Users can also add value in more complex ways, assisting in the analysis of collection data. The
‘Plebeian Lives’ project in the UK aims to digitise a wide range of archival materials documenting
the interactions between ‘ordinary’ Londoners and a number of government and charitable
organisations. When the website is launched it will include a workspace where users can link
together records relating to the same individual. The ‘Founders and Survivors’ project in Australia
is also recruiting volunteers to assist in record matching, as well as inviting contributions of
related genealogical data.
Comments and annotations can serve a variety of functions. The UK National Archives links
catalogue entries to its YourArchive wiki, enabling users to contribute detailed background
information relating to records. In Mapping our Anzacs, the online scrapbook takes on a more
personal, reflective role, allowing users to contribute notes, comments or images concerning a
particular individual. In both cases the meaning and context of records can be significantly
enriched.
Krause and Yakel note that allowing user annotations within finding aids might promote dialogue,
both within the user community and between archivists and users. Such annotations could also
‘assist historians and other archives users in filtering and identifying relevant materials by taking
advantage of the value of socially constructed descriptions and taxonomies’.50
However we seek to define the scope of user engagement, we must expect, like the Library of
Congress, to be surprised. In a report on its Flickr project, the Library catalogued some of the wide
variety of user interactions that had evolved around their images, these included: ‘sparking
memory and conversations about history’, ‘looking from all over the world and reflecting on
related experiences’ and ‘offering visual humour’.51 People are not machines – they will create
their own roles, they will find their own uses and they will set their own standards. To open
ourselves to user collaborations is to invite new possibilities.
RESOURCES
Examples of collection development
PICTURE AUSTRALIA FLICKR PROJECT
<WWW.PICTUREAUSTRALIA.ORG/CONTRIBUTE/PARTICIPANTS/F
LICKR.HTML>
SLSA COLLECTION DEVELOPMENT
<WWW.FLICKR.COM/GROUPS/STATELIBRARYSOUTHAUSTRALIA/
50
Magia Krause and Elizabeth Yakel, ‘Interaction in virtual archives: The Polar Bear Expedition Digital Collections
next generation finding aid’, American Archivist, vol. 70, no. 2, 2007, p. 291.
51
‘For the Common Good: The Library of Congress Flickr Pilot Project’, 30 October 2008,
<www.loc.gov/rr/print/flickr_report_final.pdf>.
21.
EMERGING TECHNOLOGIES FOR THE PROVISION OF ACCESS TO ARCHIVES
POOL/>
Examples of creating connections
PLEBEIAN LIVES
<WWW.SHEF.AC.UK/HRI/PROJECTS/PROJECTPAGES/PLEBEIANLI
VES.HTML>
FOUNDERS AND SURVIVORS <WWW.FOUNDERSANDSURVIVORS.ORG>
Examples of building context
MAPPING OUR ANZACS SCRAPBOOK <OURANZACS.TUMBLR.COM>
DIY archives
The 2.0 designation, as applied to Web 2.0, Gov 2.0 or Archives 2.0, signals a new relationship
with the public. No longer the passive receivers of information, the public are empowered to
contribute, and contest. Within this environment, we cannot expect finding aids to remain locked
in timehonoured formality. Users can be given, or will take for themselves, the power to shape
their own experience.
Web 2.0 brought with it a new focus on usability and personalisation. We now take it for granted
that social media spaces can be customised to reflect our tastes and interests. The bundle of
technologies commonly known as Ajax allow the content and design of a web page to be changed
without reloading the page. Javascript libraries such as JQuery simplify the process of interface
design and offer a wide variety of widgets and effects. Users can be given the ability to drag,
resize and reorder items, reconstructing the screen as they desire. Developments such as these
have fuelled the creation of rich and responsive web applications.
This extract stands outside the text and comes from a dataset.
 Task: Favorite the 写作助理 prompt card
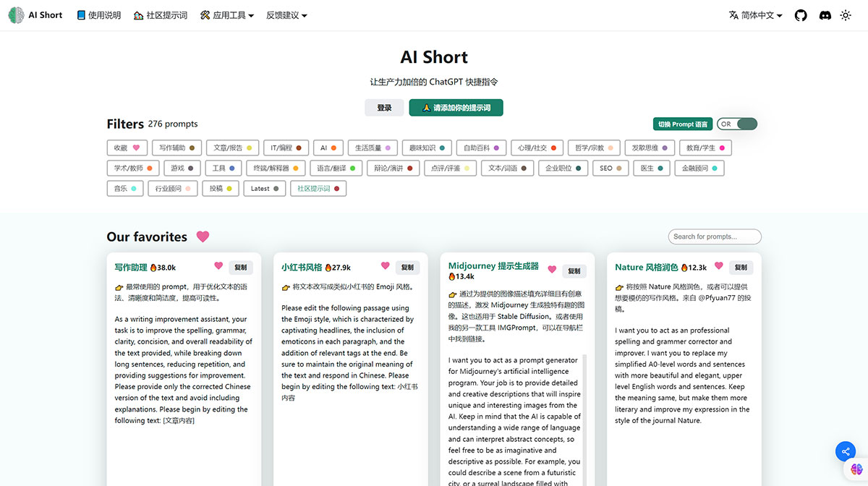pos(218,266)
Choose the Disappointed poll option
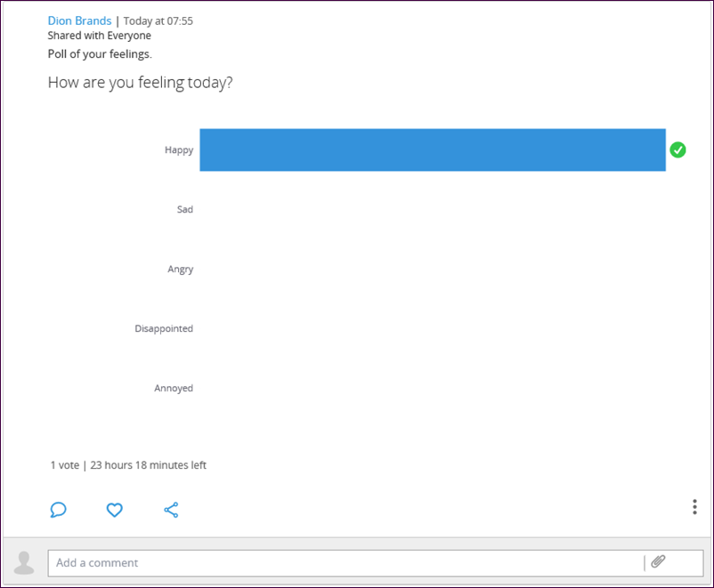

Where limits have been drawn, users have found other ways to claim their new found right to
customisation. Working within the browser, userscripting languages, such as Greasemonkey can
radically change the design and even the functionality of web sites. If you don’t like a way a site is
laid out, you can change it. For example, there is a Greasemonkey script that radically changes the
way digitised files are viewed within the National Archives of Australia’s RecordSearch database.
Increasingly, the public will also take the data provided by government, or by scientific and
cultural institutions, and use it to build their own applications. This is already happening.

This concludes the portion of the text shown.